Lab 11: Introduction to scikit-learn#

For the class on Monday, March 11th

Tip

If you don’t have scikit-learn installed, you’ll want to install them first. Run the following in a terminal after you activate the environment you use for this course. (If running in a notebook, add ! at the very beginning of the line.)

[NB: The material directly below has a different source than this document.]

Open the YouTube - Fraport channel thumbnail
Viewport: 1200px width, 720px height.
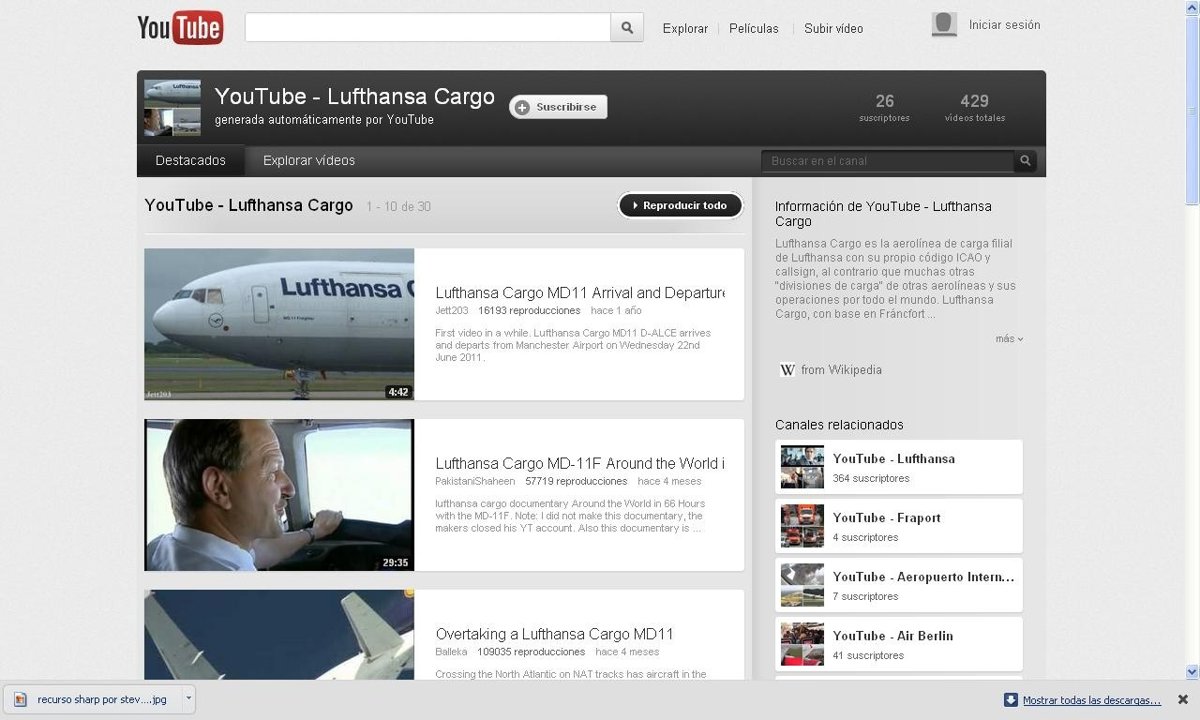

conda install -y scikit-learn
# Run this cell to check if scikit-learn is installed
# scikit-learn version should be at least 1.3.0

import sklearn
print(sklearn.__version__)
1.4.2

A. Data Representation and Exploration#

A1. Basic information about a data set#

For each of the three datasets loaded below (data_digits, data_solarflare, data_transfusion), find out:

  • number of instances (samples)

  • number of features

  • number of targets

  • number of classes (for each target)

  • what question(s) this data set can help answer given the features and targets


// Write your answers to Part A1 here


from sklearn import datasets
# https://scikit-learn.org/stable/datasets/toy_dataset.html#optical-recognition-of-handwritten-digits-dataset
data_digits = datasets.load_digits(as_frame=True)
# https://openml.org/search?type=data&status=active&sort=runs&id=41489
data_solarflare = datasets.fetch_openml("sf2", version=2)
# https://openml.org/search?type=data&status=active&id=1464
data_transfusion = datasets.fetch_openml("blood-transfusion-service-center", version=1)

A2. Exploring a data set#

Explore the data_transfusion data set a little bit.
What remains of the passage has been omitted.